### What to produce
Each line of the listing below that includes "icon" must be copied.

### Materials provided
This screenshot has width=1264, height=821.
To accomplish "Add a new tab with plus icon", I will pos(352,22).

---

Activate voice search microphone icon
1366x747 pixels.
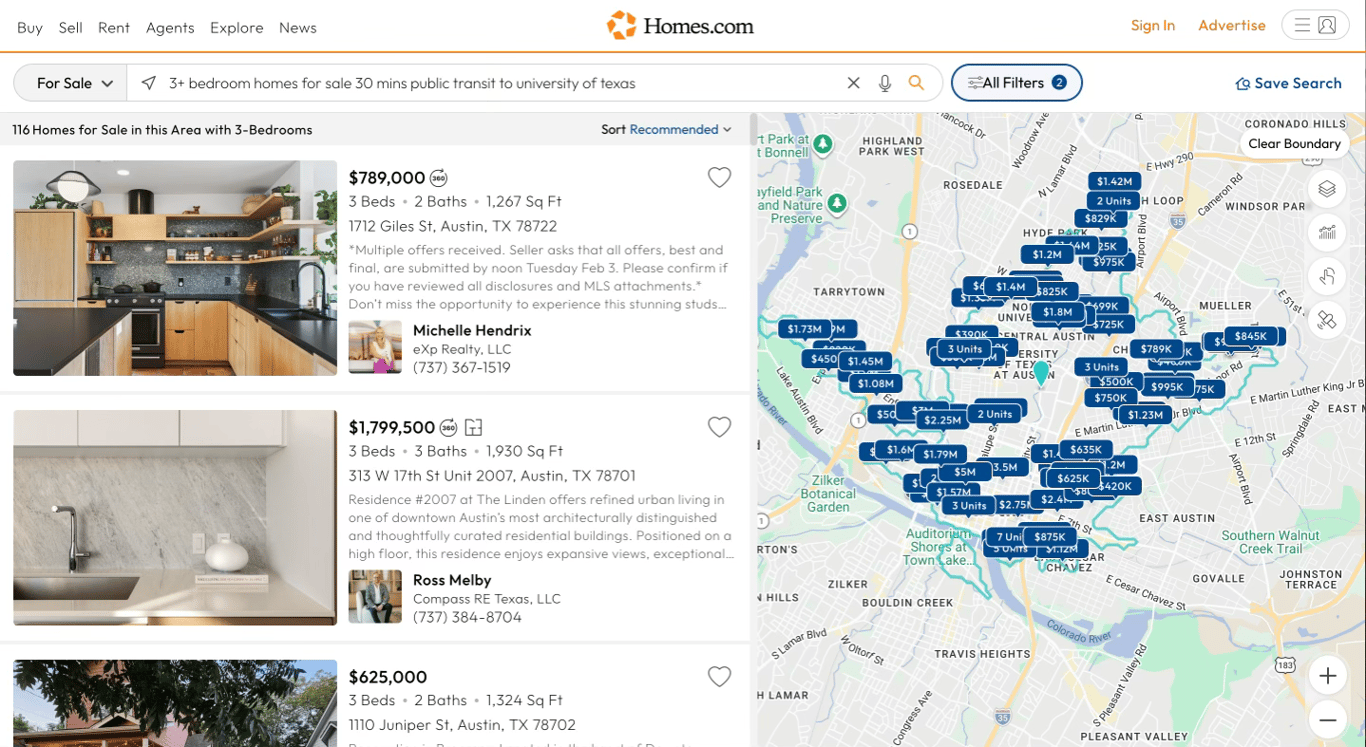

* * *

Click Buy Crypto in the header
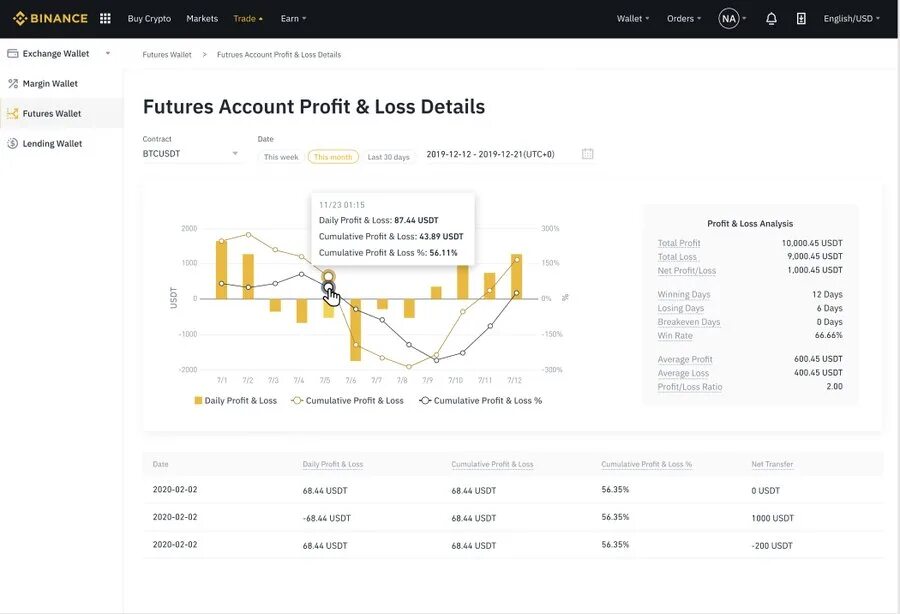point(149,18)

### Task output
To accomplish "Add a new tab with plus icon", I will pos(352,22).
Activate voice search microphone icon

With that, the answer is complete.